La fierté nationale des Japonais pourrait en souffrir, mais le pays serait dans une situation autrement plus difficile sans le boom de la Chine, devenue son premier partenaire commercial devant les Etats-Unis.

Les constructeurs automobiles nippons sont heureux de trouver à leur porte un marché en pleine expansion, au moment où la demande des pays développés – Amérique du Nord, Europe et Japon – peine à redécoller, et de nombreux groupes industriels japonais ont ouvert des usines en Chine, où ils bénéficient de bas coûts salariaux.

“Avec sa population vieillissante, le Japon ne peut espérer une reprise de sa demande intérieure”, explique Hiromichi Shirakawa, économiste en chef pour le Japon au Crédit Suisse. “Le Japon doit s’en remettre aux exportations pour limiter son déclin économique.
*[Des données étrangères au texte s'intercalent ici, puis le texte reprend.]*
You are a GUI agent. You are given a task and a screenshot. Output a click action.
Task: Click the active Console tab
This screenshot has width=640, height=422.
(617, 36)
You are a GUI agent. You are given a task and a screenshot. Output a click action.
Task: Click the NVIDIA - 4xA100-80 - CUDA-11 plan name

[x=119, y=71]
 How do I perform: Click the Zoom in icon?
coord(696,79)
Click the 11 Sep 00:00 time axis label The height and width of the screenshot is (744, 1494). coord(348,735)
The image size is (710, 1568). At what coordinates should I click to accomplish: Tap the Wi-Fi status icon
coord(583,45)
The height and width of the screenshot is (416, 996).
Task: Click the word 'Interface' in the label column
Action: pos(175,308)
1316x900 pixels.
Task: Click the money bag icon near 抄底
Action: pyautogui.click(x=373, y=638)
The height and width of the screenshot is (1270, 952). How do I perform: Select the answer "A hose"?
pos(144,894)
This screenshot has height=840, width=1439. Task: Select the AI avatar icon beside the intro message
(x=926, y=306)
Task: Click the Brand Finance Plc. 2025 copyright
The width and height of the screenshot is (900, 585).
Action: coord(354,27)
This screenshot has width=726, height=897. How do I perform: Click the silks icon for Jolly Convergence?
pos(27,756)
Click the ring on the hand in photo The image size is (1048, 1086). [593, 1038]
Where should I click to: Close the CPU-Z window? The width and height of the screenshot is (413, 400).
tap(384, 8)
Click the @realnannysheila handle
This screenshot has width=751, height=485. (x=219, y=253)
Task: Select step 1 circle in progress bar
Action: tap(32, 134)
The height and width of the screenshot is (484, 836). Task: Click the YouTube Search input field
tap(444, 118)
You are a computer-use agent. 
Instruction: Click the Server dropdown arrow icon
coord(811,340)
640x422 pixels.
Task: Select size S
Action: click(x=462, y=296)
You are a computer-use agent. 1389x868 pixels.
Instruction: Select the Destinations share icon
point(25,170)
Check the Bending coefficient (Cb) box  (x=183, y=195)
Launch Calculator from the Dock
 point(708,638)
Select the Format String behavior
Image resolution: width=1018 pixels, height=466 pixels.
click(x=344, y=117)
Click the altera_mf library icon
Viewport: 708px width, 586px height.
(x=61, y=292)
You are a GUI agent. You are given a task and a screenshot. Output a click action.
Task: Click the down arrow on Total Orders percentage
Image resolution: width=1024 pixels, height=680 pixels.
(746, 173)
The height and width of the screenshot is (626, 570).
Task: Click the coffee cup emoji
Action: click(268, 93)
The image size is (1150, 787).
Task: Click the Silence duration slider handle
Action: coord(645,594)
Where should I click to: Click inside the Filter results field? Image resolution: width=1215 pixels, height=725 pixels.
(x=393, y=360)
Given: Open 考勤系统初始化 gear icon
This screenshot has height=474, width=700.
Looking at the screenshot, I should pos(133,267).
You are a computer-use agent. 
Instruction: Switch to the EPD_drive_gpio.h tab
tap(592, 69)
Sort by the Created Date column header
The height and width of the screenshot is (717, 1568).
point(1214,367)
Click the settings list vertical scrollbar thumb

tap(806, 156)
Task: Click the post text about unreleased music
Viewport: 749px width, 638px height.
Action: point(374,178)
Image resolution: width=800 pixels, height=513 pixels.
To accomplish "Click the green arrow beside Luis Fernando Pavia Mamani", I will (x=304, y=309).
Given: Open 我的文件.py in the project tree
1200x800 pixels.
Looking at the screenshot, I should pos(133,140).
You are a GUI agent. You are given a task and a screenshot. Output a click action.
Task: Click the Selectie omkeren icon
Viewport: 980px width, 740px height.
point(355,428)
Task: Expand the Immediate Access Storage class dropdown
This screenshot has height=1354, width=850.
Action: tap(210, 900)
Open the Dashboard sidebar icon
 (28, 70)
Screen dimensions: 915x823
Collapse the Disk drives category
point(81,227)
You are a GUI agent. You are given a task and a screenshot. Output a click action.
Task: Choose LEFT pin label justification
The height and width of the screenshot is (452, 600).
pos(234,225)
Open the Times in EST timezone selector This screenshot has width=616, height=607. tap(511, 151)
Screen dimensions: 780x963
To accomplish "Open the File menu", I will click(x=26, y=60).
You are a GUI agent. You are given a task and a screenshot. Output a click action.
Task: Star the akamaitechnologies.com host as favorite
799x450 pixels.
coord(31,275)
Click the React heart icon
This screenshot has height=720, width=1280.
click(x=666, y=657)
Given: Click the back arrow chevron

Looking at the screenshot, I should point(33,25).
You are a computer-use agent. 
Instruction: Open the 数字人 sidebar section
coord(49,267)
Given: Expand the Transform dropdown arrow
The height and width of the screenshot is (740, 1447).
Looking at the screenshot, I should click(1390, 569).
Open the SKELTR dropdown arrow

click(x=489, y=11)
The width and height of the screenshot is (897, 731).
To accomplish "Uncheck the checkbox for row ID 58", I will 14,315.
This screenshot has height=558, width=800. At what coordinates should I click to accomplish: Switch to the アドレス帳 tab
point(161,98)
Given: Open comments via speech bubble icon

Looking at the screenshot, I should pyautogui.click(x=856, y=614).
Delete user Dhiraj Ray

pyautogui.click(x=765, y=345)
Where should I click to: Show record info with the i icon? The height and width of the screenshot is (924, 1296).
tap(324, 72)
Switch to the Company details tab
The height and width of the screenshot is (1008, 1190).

Ses perspectives seraient bien pires sans la Chine”.

Désireuses par ailleurs de renforcer l’attrait touristique de l’archipel, les autorités nippones ont décidé, depuis juillet, d’accorder des visas individuels aux Chinois qui devaient, jusque-là, obligatoirement venir en voyages organisés.

Le nombre de visiteurs étrangers a chuté l’an dernier à 6,79 millions, soit une baisse de 18,7%, la plus forte en près de 40 ans, à cause de la récession mondiale, la vigueur du yen et l’épidémie de grippe H1N1. Mais le nombre de touristes chinois a lui augmenté, passant pour la première fois le cap du million.

Les agences de voyage font tout pour attirer les voisins chinois, en proposant notamment des séjours touristiques agrémentés de soins de beauté et du corps.

L’une d’elle propose ainsi une formule d’une semaine pour deux personnes, avec étapes dans des hôtels de luxe et dépistages du cancer dans un hôpital de pointe, le tout pour un million de yens (8.000 euros).

Il se pourrait toutefois qu’un jour, les Chinois ne viennent pas que pour faire les magasins.

“Dans la prochaine décennie, le jour viendra où des entreprises chinoises achèteront des sociétés japonaises ou que des fonds chinois s’empareront de propriétés au Japon. Les Japonais pourront-ils l’accepter ?”, s’interroge M. Shirakawa.